Ah, I love your analysis of this, Danny! You are exactly right – Hank is a superb wordsmith. Which is why I almost flew to Australia when I read this.
Thanks for the thoughtful analysis and kind words Danny. I'm glad you get something positive out of coming to Dangerous Intersection – that's sort of the mission here. I'm also very glad you enjoy what I write. It's a great fringe benefit to something I enjoy doing for its (my) own sake. Another benefit is responding to comments and expanding the original discussion – the threads here often get really, really good (even the ones that annoy me)!
I would add this – sometimes I HAVE to write or I think my brain will become so cluttered that I'll have a migraine (I do get nasty migraines and with no idea what causes them, I'm free to blame anything). Even if it's just an email to a friend or a short comment, it feels like something has to leave my brain via my fingers at least once a day.
So, that's my quota for today – no energy left to inform Mindy that Mrs H has Scots blood and that staying in the States was a very wise decision 🙂
Hank: Your post has me thinking some more. Do I blog because I'm not-so-subtly writing my own extended eulogy?
I joke with my wife that when I die, instead of a wake, just bring in some wifi. If people want to know what I thought about things, just tell them to log onto DI.
Unfortunately I write too damned much!
Equally unfortunately the majority of that writing is 'paid' and not of my choosing – so blogging (and commenting) is my opportunity to say whatever the hell I want in whatever way pleases me at that moment.
It pleases me greatly that Hank is here writing – his style validates my everyday non-writing behavior – stream-of-consciousness. With Hank writing, I feel less need to do so.
I have an idea for invention that will be of great utility to myself and to others similarly afflicted: a stream of consciousness recorder. This simply, microscopic device will also collate, annotate, organize, cross-reference, and catalog, and will then post the gem like nuggets of thought (or boulders or mountains depending on the day) to the intertubes for the edification of the great unwashed.
I offer this idea free to the world — in the hopes that someone will create this device and set me free from the constraints of time and the keyboard.
I speak volumes – but my fingers cannot keep up. They need to be typing for my day job 🙁
But Tony, we miss you. You'll just have to find a way to give DI one smidgen more attention – it/we need you. So there.

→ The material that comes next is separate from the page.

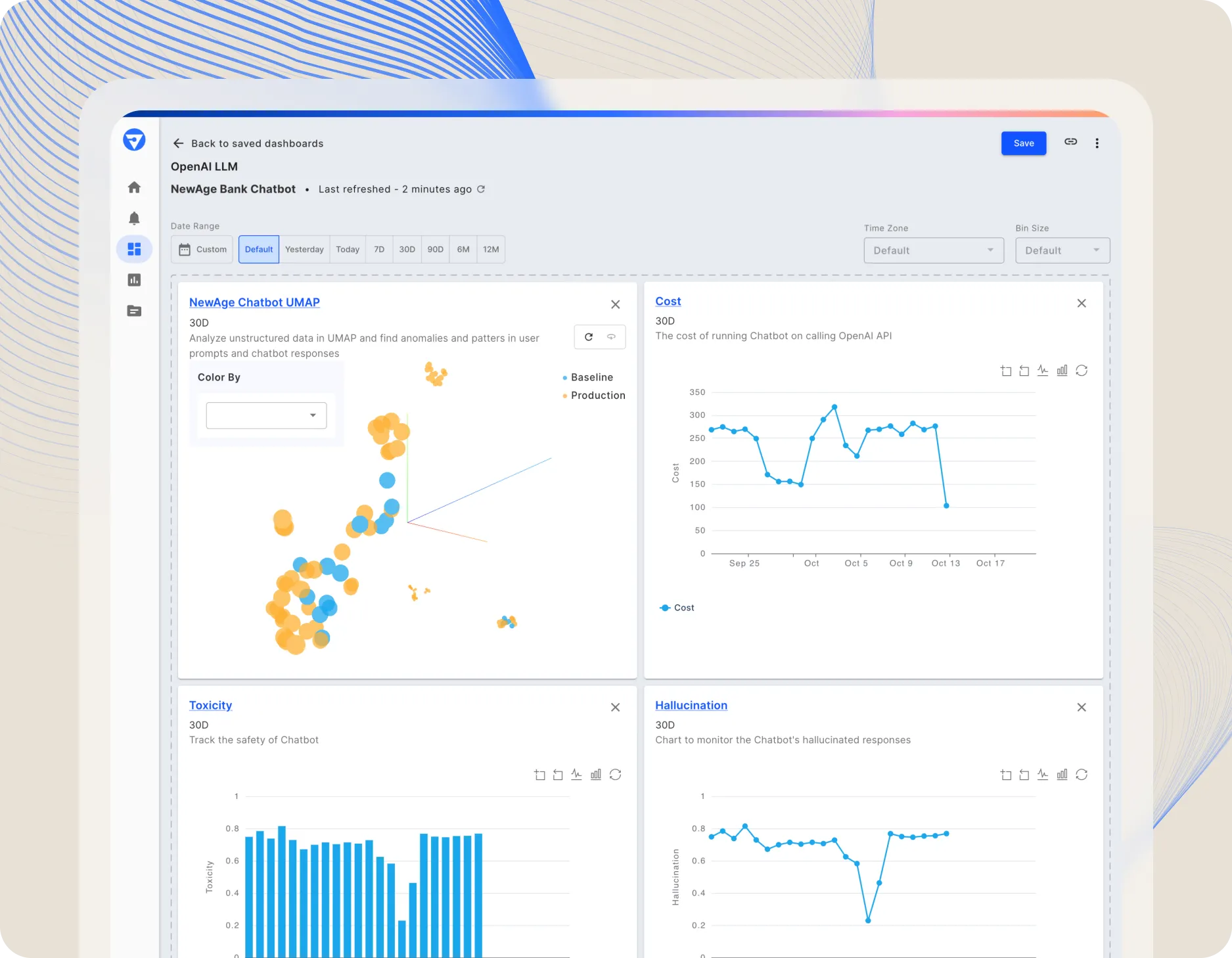This screenshot has height=958, width=1232.
Task: Click the Save button
Action: 1023,143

And Hank, tell Mrs. H she has nothing to worry about – I'm a big chicken at heart, and probably old enough to be your mother. A cougar, I'm not.
Thanks Mindy — you are every bit as *nice* as Erich says you are – a truly difficult feat but one that you accomplish with aplomb.
60+ hour weeks plus international travel plus family commitments leave little time for anything personal, beyond the absolutes: family first, fitness second, foibles last.
It's lucky I get energized by meetings (and martinis) and talking and work – else I would be a shambling wreck* by now…
I suppose I'll just need to find some way to squeeze another couple of hours out of each day! (writing this in a Delta Sky team lounge, awaiting yet another international flight… if only flying were glamorous)
———————-
According to my wife I am very close to being a shambling wreck, were it not for her stalwart support and undying love! I'm tempted to agree!
Gene Lyons discusses what the blogosphere offers to the national conversation:
Long under siege for "liberal bias," media careerists now find themselves confronted with people they see as passionate amateurs. True, fearless scrappers like my friend Joe Conason have always been around, and somebody like Paul Krugman — a world-class economist who doesn't care what, say, MSNBC's Chris Matthews thinks of him — can be very annoying.
But what's really driving these jokers up the wall is economic and intellectual competition from the Internet: people with first-class minds and a passion for truth that some of them can barely remember.